Everyone knows it’s a good notion to step up the stairs rather than take the elevator, but a new analyze says you might also want to ditch the car keys and put on your walking shoes. New research from Oxford University says you could live a longer life simply by adding more steps to your day.
The study, published in PLOS ONE, followed over 2,500 Australians with an average age of around 59, for over a decade. The participants were given a pedometer to track their daily steps, with researchers collecting the data.
Over time, they find a linear relationship between high daily steps and low mortality hazard. Sedentary people were able to cut their mortality risk by 12 percent simply by going from 1,000 steps a day to 3,000 steps per day, at the least five times per week. If they upped that to 10, 000 steps a day, they could slash the health risks by as much as 46 percentage.

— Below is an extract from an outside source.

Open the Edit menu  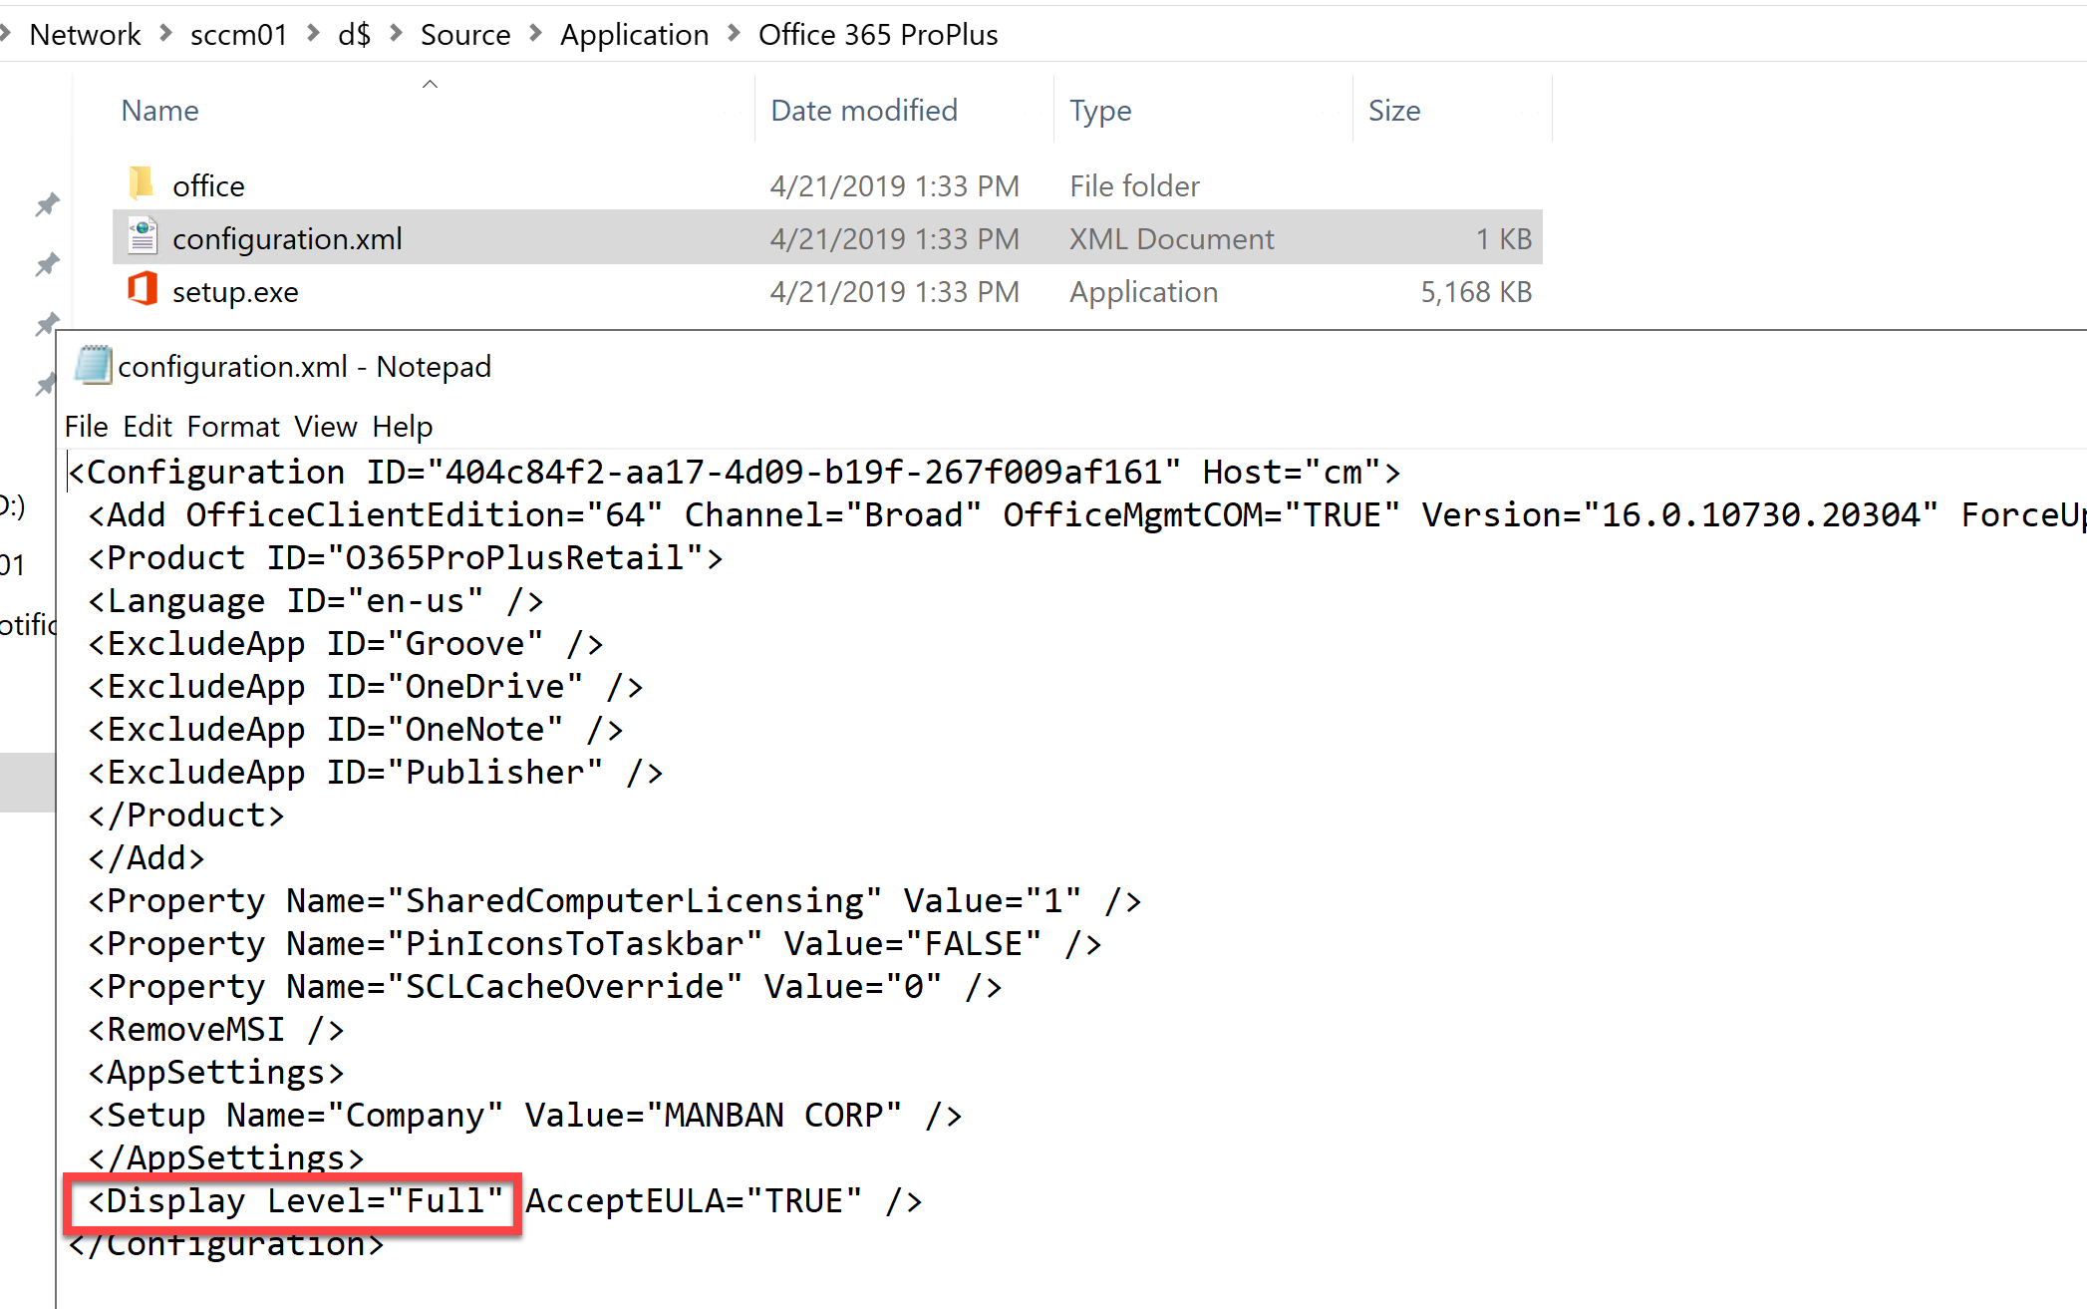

‘This proves more clearly than before that the total amount of activity also affects life expectancy, ” Oxford University researcher Terry Dwyer said in a statement.“These results are more robust and give us greater confidence that it is possible to avoid death from major diseases by being more active.”
Numerous surveys have similarly shown that workout offers more benefits than simply helping to maintain your weight. One study from earlier this year found that merely light exercise can add three to seven years to your life.Another study discovered jogging two-and-a-half hours worked per week could add over five years to your life.
The bottom line: It’s time to get moving.